- [Exercise prompt] Take each line of the data that contains the string "above" and copy it.

Content starts

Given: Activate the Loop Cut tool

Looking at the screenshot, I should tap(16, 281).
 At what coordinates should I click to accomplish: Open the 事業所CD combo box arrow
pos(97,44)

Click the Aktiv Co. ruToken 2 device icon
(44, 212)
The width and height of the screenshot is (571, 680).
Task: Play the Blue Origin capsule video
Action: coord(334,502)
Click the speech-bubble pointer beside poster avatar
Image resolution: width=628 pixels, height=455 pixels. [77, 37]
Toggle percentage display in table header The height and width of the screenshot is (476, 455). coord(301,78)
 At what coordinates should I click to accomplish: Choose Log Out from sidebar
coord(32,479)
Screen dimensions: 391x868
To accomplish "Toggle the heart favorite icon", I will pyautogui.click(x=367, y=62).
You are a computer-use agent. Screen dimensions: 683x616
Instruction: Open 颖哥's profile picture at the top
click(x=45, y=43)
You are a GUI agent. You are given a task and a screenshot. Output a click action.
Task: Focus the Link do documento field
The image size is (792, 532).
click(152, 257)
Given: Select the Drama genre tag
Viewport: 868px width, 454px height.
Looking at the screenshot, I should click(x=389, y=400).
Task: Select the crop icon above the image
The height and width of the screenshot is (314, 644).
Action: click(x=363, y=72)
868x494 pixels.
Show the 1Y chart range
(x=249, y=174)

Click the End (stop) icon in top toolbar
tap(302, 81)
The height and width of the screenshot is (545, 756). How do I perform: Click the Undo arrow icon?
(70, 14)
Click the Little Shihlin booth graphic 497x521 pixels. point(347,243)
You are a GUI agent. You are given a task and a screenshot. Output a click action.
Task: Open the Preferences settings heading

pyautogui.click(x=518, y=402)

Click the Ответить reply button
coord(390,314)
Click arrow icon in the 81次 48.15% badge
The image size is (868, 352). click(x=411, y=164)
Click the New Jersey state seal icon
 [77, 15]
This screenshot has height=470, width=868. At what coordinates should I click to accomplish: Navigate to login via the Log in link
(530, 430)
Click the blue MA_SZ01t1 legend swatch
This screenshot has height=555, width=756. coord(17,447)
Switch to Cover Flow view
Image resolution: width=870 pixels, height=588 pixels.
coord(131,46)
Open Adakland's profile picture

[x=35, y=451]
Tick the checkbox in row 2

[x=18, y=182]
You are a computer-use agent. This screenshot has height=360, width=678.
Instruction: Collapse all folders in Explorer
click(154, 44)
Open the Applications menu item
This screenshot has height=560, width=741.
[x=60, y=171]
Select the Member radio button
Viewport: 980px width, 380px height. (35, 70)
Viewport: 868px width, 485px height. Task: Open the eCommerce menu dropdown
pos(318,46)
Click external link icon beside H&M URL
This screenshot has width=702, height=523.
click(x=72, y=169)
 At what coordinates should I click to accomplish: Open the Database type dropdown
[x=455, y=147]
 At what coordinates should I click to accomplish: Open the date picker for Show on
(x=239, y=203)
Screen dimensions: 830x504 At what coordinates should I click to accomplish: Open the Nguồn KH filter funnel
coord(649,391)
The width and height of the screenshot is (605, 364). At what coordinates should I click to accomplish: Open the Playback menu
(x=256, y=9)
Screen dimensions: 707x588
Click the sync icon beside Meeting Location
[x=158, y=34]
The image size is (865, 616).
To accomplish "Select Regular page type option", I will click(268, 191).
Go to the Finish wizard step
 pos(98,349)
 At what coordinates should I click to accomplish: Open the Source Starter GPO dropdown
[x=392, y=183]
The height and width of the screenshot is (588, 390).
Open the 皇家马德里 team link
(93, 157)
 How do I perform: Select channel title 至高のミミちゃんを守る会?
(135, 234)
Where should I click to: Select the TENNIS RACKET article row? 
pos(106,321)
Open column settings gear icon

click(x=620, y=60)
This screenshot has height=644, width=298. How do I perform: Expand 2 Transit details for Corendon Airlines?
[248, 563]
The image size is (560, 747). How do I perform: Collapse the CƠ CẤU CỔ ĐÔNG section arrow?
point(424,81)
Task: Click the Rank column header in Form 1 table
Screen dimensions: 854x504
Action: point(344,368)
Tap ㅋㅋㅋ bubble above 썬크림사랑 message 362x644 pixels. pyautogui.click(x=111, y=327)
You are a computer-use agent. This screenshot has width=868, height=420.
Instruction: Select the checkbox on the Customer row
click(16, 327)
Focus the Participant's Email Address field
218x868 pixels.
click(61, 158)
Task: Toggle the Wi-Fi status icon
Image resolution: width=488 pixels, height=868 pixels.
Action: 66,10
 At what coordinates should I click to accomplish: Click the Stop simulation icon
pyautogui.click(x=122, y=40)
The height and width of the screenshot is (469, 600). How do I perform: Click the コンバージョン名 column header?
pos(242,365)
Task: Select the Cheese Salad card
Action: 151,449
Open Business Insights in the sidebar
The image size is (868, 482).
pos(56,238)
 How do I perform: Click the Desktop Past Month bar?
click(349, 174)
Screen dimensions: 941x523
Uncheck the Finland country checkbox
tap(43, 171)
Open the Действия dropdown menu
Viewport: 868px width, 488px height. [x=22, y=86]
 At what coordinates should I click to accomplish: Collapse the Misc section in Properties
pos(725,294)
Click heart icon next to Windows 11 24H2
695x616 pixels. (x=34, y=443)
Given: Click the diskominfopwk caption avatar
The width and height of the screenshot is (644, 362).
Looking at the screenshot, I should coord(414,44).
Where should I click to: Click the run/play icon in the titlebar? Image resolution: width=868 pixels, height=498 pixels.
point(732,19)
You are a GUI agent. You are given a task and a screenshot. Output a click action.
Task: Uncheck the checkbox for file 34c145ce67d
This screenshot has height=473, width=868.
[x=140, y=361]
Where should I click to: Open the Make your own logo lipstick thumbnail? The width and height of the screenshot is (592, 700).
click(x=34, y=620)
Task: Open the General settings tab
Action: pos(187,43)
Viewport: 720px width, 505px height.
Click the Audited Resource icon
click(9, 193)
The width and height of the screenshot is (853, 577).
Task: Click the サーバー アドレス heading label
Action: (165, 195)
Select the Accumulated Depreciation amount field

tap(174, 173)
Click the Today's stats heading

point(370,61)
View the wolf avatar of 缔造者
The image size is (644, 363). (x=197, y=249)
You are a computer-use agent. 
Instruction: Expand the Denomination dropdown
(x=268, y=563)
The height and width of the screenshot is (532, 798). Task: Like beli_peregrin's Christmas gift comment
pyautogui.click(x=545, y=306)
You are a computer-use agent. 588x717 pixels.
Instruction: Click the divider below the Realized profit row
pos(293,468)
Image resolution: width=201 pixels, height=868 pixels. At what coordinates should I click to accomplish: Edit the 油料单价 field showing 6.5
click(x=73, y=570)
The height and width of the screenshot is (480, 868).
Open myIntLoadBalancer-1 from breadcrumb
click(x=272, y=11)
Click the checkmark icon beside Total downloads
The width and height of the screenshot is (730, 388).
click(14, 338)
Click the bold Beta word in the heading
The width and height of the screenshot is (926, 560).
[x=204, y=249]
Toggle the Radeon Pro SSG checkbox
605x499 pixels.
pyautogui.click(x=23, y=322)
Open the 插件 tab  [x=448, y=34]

Content ends

- [Solution to this problem]
Task: Select the crop icon above the image
Tap ㅋㅋㅋ bubble above 썬크림사랑 message 362x644 pixels. pyautogui.click(x=111, y=327)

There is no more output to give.